How to Create Timer Triggers

To create a trigger, you will need permission to edit the Google Tag Manager container of the website. In your GTM account, add a new trigger, choosing “timer” as the trigger type. Set the event name, the limit (how many times you want the trigger to fire), and the interval. Note that the interval is how much time you want to pass between the activation of the trigger in milliseconds. For instance, 10 seconds would be 10,000 milliseconds.

When setting up a trigger, you also have the option to set the timer just on certain pages — you’ll find this under “Enable When.” Plus, you can fire a trigger on all timers or just some.

Once you have set the criteria, click “Save.” You’ll need to create a new Universal Analytics event tag, entering values for at least “Event Category” and “Event Action,” setting the tag to fire on the timer trigger you created.

Data Layer Variables

To take timer triggers a step further, you can create a new Data Layer Variable for any parameter in the data layer. Options include StartTime, ElapsedTime (in milliseconds), CurrentTime (for the most recent timer activation), Interval, EventNumber, and ID.

This last is probably the most useful. A unique identifier number for the timer (each timer on a page has a different ID), it allows you to stop the timer before the limit is reached. To do so, you’ll need to run the JavaScript command:

var timerId = {{DLV - gtm.timerId}};

Bear in mind, it is impossible to restart the timer once it has stopped without a page refresh. This means it is best for single-page apps where you want to stop the timer when a new page loads.

The variable gtm.timerEventNumber is also very useful, as it allows you to see which iteration of the timer trigger has completed. Create the variable, refresh P&D Mode and the website, and wait for the trigger to fire. Then, go to “Preview and Debug” and find the “Variables” tab. You can create a trigger that activates after the second timer.timer-triggers-in-google-tag-manager-2

Beyond the Basics: Ideas for Using Timer Triggers

Delaying Popups

Most users rely on timer triggers to send an event to GA after a visitor has spent a certain amount of time on the page. However, you can also stop a tag from firing until an asynchronous request is complete. For instance, you can use timer triggers to delay the appearance of popups and widgets asking visitors to subscribe to an email newsletter or to download premium content.

Timer Limits

When creating a trigger, you can set a number in the timer limit field or leave it blank. If you leave it blank, you will be able to record multiple timer events with the same timer. You will likely only want to do this to pages with high exit rates to limit the events you generate.

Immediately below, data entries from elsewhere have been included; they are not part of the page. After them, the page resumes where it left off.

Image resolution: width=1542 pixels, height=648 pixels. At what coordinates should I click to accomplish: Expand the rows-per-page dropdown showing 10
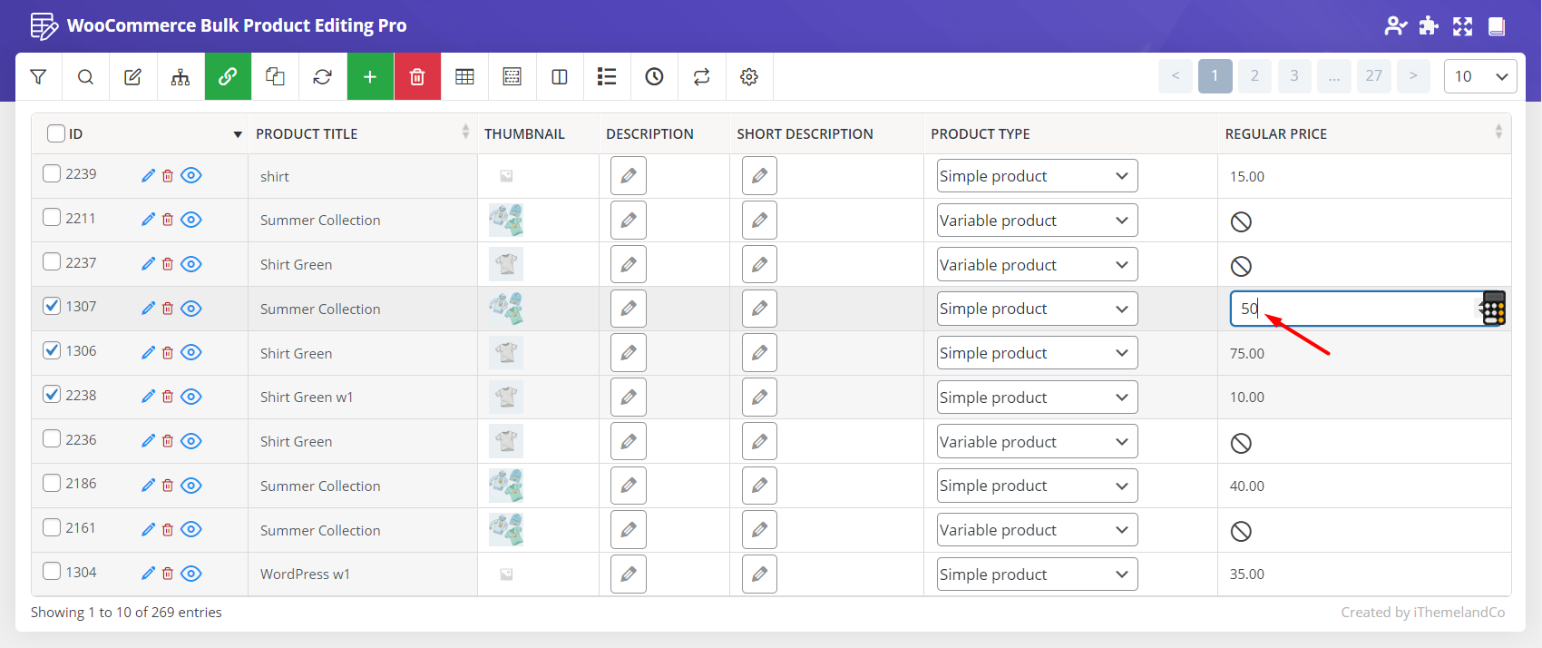coord(1479,76)
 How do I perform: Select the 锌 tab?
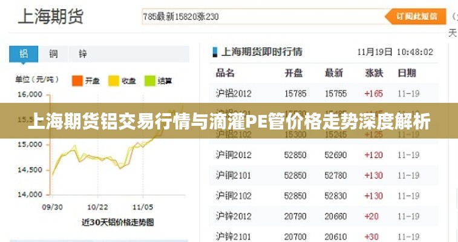coord(83,54)
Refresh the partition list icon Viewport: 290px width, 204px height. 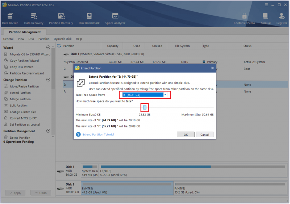[59, 46]

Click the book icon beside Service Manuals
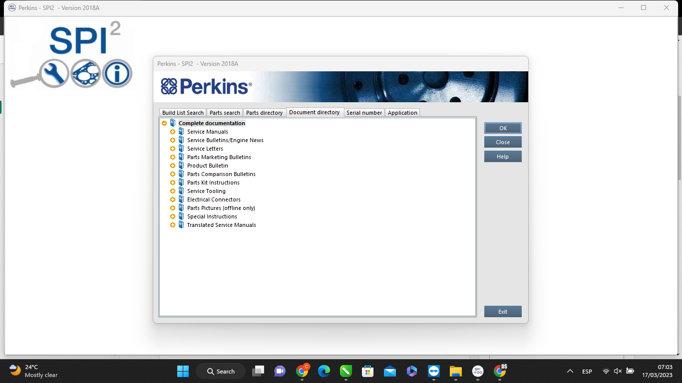click(x=181, y=131)
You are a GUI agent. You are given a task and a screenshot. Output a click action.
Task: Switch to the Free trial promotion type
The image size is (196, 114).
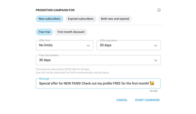tap(44, 32)
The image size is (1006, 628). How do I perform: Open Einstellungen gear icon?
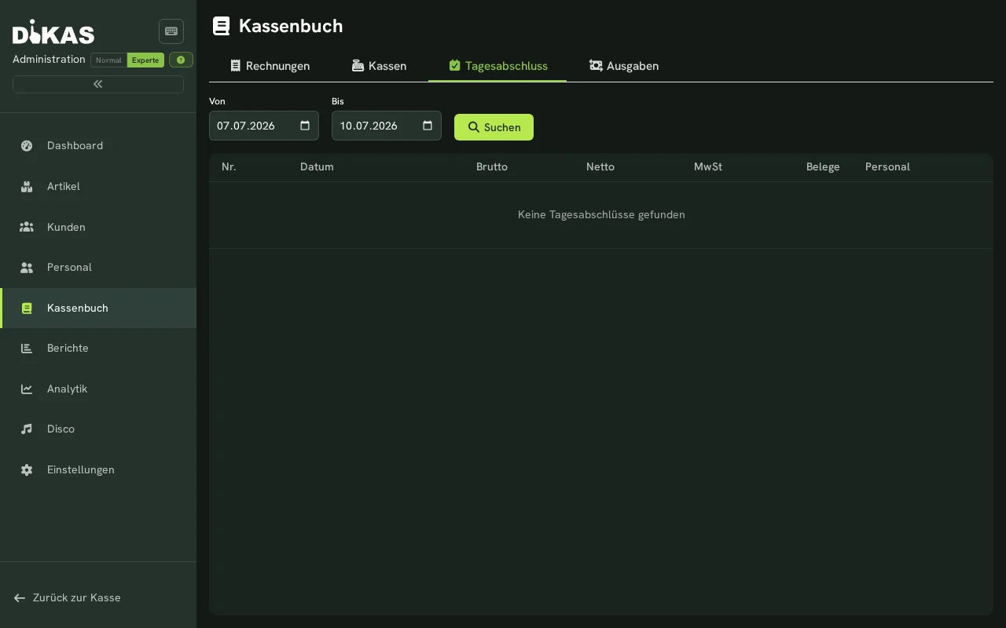(x=27, y=469)
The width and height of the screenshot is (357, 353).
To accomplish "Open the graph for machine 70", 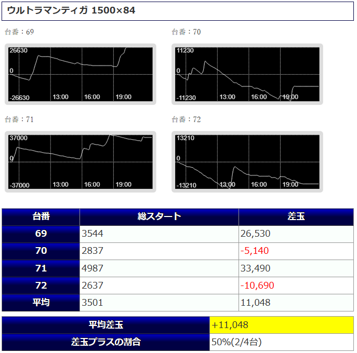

You will need the auto-event variables timerEventNumber and timerInterval. You will also need to configure your Universal Analytics event tag to {{timerEventLabel}} as the custom JavaScript variable. This will be defined as a variation of:

function() {
var elapsed = {{timerEventNumber}} * {{timerInterval}} / 1000;
var min = Math.floor(elapsed/60);
var sec = elapsed % 60;
return min + 'm ' + sec + 's';

Changing Bounce Rate

Another useful way to gain extra benefits from timer triggers is to make your bounce rate more meaningful. Normally, visitors who only access one page of your website contribute to the bounce rate. However, if many of these users are spending a long time on a single page, it could be more meaningful to count a bounced visit as a short time spent on your website.

You can set a timer trigger to activate and fire an event called “Visitor stayed for X seconds.” You will need to use the “non-interaction:false” setting, a default in GTM.

Before you decide to use a timer trigger in this way, you should consider that it will count all long visits from users. This includes visits when users may have left open a page from your website while they interact with another site.

Beyond being essential for giving you a better picture of how long users are staying on your webpages, timer triggers have additional capabilities. These can enhance website functionality and metrics.